Por sorte, Leny fez um novo pedido de óleo na segunda-feira (13). Assim, o tratamento da filha — que consome cerca de quatro frascos por mês — está garantido por pelo menos um mês e meio. Moradora de Alhandra, no interior da Paraíba, Jayne está no início do processo de desmame do Rivotril, que agora deve ser adiado.
Eduardo Augusto da Silva, 47 anos, portador de dor crônica, também se preocupa. Ele utiliza o canabidiol para reduzir o uso de morfina e outros medicamentos. "A cannabis reduz muito minhas dores. Consigo dormir, relaxar, algo que antes não era comum. Só quem sente dor sabe como é". Por sorte, havia retirado um novo frasco um dia antes da operação.
Acusações e a resposta da associação de cannabis
O caso foi registrado como falsificação de produtos terapêuticos e tráfico de drogas. "No local encontramos óleos de cannabis sem qualquer identificação de lote e comprovação formal", explicou o delegado.

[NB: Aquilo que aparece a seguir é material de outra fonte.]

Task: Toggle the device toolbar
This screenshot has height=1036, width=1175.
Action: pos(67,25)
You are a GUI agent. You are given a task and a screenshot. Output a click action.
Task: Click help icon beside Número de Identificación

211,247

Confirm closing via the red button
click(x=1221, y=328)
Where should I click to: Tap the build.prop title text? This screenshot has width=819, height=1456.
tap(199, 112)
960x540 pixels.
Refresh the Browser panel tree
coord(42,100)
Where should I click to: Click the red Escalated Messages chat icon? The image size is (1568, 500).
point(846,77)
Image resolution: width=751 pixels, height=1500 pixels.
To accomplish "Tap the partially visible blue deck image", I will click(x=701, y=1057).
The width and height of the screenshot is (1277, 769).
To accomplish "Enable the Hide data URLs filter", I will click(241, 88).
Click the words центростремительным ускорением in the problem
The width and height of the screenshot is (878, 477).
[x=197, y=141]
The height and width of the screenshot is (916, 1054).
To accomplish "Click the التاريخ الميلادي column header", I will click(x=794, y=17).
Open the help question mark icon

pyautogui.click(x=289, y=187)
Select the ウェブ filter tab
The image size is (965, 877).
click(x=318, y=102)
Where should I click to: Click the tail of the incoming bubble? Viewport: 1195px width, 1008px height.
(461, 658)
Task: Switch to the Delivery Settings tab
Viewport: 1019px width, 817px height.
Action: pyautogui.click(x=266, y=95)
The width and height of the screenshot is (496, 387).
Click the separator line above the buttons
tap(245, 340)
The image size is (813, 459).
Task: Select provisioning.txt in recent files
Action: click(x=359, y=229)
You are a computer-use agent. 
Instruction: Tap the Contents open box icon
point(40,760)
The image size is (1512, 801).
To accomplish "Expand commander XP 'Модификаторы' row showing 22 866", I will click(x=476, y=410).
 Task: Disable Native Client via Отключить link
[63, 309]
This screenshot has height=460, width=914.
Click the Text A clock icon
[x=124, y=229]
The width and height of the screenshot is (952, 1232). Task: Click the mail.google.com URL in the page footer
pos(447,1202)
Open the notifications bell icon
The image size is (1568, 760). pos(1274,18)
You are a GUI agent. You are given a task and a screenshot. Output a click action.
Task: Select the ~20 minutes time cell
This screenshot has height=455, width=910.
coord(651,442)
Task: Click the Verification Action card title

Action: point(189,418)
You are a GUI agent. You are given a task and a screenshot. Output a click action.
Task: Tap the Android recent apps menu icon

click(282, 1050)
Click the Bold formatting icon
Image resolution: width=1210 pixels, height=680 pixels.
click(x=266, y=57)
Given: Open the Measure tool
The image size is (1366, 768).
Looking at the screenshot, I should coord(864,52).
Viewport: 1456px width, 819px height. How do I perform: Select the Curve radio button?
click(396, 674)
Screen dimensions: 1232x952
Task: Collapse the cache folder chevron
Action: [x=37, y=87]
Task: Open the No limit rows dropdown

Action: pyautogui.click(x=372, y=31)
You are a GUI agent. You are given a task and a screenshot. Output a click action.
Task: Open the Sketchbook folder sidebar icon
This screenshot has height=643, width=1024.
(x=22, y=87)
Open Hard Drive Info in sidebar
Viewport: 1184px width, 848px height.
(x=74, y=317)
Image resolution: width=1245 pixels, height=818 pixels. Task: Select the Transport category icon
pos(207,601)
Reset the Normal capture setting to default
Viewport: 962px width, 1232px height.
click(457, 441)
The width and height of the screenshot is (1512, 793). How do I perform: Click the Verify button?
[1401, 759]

Segundo ele, também funcionava uma "espécie de farmácia" para a entrega dos produtos aos pacientes.
João Vitor contesta, explicando que a associação trabalha com a rotulagem de todos os produtos, contendo tipo e concentração. "Tínhamos acabado de realizar a colheita e estávamos no processo de envase. Por isso alguns frascos ainda estavam sem rótulo. Primeiro envasamos para depois rotular", justifica. Sobre a "farmácia", ele esclarece que se trata de uma clínica com médico, fisioterapeuta, assistente social e psicólogo, onde é feito o acolhimento e triagem dos pacientes.
“Era um espaço de acolhimento. Uma funcionária fazia a triagem, analisava o receituário e demais documentos, além de cadastrar os pacientes. Nunca realizamos uma entrega sem a receita.”
O futuro das plantas e das pessoas

Segundo o delegado, os mais de 500 pés de cannabis apreendidos na associação serão destruídos sob autorização judicial. A destinação dos frascos de óleo, no entanto, ainda aguarda um parecer dos órgãos sanitários.
Durante a operação, uma arma de fogo foi apreendida na casa de Guilherme. A polícia afirma que nenhuma documentação foi apresentada, enquanto João Vitor alega que a arma possui registro e que o fundador é Colecionador, Atirador e Caçador (CAC).
O delegado considera a manutenção da prisão preventiva acertada. Segundo ele, o próximo passo será a escuta das testemunhas e partes envolvidas.